(Records from a dataset)
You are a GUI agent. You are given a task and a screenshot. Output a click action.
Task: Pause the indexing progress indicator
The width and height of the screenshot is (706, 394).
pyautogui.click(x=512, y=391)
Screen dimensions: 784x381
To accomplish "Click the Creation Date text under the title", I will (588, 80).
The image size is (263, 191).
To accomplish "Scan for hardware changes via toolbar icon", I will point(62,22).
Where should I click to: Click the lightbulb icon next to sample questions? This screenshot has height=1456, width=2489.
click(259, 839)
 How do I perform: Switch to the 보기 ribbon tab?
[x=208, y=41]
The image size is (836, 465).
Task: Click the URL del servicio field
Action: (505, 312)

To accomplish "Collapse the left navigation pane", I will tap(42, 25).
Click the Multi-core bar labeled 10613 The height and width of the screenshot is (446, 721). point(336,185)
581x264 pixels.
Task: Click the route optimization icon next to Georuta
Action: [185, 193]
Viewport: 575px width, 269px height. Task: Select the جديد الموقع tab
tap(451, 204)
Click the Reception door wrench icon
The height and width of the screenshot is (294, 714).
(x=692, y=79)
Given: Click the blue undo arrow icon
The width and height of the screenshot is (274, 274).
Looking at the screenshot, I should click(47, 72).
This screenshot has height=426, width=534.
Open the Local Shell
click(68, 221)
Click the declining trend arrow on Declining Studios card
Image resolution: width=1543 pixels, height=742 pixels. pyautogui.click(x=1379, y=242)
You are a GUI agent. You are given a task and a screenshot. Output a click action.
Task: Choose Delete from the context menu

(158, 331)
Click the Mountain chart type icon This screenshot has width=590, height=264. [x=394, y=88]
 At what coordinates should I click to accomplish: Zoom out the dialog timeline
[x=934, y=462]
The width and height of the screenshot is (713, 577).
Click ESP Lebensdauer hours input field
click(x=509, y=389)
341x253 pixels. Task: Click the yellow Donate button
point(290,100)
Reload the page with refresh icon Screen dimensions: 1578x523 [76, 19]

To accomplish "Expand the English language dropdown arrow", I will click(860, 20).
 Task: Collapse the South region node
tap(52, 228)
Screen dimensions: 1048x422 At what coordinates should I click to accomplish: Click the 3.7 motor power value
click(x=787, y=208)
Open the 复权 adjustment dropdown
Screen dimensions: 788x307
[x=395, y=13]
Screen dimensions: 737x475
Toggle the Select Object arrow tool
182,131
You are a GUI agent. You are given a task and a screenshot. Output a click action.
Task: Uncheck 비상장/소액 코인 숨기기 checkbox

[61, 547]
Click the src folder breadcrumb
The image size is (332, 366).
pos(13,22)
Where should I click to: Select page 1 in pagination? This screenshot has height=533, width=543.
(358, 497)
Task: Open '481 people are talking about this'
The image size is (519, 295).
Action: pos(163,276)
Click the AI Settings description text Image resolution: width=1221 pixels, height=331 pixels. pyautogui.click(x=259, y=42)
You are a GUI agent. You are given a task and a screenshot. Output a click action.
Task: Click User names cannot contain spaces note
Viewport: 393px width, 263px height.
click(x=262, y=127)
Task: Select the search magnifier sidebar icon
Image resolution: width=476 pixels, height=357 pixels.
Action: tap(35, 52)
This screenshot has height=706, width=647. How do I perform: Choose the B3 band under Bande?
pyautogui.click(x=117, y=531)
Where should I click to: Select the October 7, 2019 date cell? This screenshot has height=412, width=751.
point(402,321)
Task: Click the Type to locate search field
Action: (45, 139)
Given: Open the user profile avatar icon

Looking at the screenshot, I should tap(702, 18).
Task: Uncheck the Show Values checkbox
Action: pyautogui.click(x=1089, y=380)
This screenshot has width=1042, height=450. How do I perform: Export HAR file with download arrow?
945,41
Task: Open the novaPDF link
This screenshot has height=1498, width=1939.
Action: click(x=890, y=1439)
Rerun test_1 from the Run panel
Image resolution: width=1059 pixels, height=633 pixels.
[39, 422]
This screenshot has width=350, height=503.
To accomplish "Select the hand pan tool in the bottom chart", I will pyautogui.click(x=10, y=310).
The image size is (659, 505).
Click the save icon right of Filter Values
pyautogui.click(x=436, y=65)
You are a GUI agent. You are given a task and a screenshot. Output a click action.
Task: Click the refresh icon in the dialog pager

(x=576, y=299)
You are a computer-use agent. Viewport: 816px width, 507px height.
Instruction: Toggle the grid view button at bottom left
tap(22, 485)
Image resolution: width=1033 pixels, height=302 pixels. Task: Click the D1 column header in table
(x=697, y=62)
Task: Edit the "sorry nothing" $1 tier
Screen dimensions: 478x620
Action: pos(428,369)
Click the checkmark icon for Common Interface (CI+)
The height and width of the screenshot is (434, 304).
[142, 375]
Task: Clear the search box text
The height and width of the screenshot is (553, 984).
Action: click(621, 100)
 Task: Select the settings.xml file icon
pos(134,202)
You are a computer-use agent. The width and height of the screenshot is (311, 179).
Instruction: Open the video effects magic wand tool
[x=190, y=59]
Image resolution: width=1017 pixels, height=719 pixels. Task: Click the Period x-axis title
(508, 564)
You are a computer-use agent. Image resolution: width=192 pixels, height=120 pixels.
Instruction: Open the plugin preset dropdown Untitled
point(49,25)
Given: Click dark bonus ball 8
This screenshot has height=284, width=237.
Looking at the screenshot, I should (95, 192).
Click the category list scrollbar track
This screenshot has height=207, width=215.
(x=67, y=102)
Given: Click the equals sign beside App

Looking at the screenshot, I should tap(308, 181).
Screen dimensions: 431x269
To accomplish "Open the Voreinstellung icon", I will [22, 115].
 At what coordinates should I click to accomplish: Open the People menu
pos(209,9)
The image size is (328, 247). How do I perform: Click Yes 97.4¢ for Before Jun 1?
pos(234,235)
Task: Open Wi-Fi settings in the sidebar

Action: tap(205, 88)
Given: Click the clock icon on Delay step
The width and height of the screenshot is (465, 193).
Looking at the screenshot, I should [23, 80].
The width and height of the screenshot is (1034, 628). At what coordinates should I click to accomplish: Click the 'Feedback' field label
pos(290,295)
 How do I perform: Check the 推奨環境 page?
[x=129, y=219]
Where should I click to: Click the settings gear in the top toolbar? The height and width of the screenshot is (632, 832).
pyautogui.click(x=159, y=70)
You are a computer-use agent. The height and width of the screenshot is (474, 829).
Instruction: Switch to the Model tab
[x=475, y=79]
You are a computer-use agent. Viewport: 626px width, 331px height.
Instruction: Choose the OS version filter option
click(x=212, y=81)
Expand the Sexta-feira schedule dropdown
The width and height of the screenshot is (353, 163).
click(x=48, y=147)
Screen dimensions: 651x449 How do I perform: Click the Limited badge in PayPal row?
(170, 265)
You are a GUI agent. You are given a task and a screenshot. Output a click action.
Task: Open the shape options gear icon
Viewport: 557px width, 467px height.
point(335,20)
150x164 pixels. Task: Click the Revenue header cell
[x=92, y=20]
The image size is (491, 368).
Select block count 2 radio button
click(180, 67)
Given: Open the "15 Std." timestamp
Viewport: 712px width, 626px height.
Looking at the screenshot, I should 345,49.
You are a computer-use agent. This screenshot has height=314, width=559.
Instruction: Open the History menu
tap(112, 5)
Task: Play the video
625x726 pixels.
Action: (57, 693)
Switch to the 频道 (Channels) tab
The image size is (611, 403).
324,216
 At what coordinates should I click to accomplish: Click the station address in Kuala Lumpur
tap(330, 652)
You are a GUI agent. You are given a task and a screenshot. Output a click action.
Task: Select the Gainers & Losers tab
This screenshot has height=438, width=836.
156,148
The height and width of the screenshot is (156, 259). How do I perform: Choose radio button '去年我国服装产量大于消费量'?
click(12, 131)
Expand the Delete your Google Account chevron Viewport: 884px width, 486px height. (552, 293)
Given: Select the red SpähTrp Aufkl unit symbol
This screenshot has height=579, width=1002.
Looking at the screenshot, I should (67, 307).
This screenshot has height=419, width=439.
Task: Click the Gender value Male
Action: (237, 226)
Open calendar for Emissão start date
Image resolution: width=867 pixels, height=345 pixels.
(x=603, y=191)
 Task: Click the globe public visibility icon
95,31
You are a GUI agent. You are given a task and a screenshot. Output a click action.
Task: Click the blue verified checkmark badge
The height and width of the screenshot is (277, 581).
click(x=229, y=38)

■ WORK REQUEST
Look through the records and gather every line containing "will".

■ ANSWER FOR THE TASK
To accomplish "Click the Creation Date text under the title", I will (588, 80).
To accomplish "Scan for hardware changes via toolbar icon", I will point(62,22).
To accomplish "Collapse the left navigation pane", I will tap(42, 25).
To accomplish "Expand the English language dropdown arrow", I will click(860, 20).
To accomplish "Select the hand pan tool in the bottom chart", I will pyautogui.click(x=10, y=310).
To accomplish "Open the Voreinstellung icon", I will [22, 115].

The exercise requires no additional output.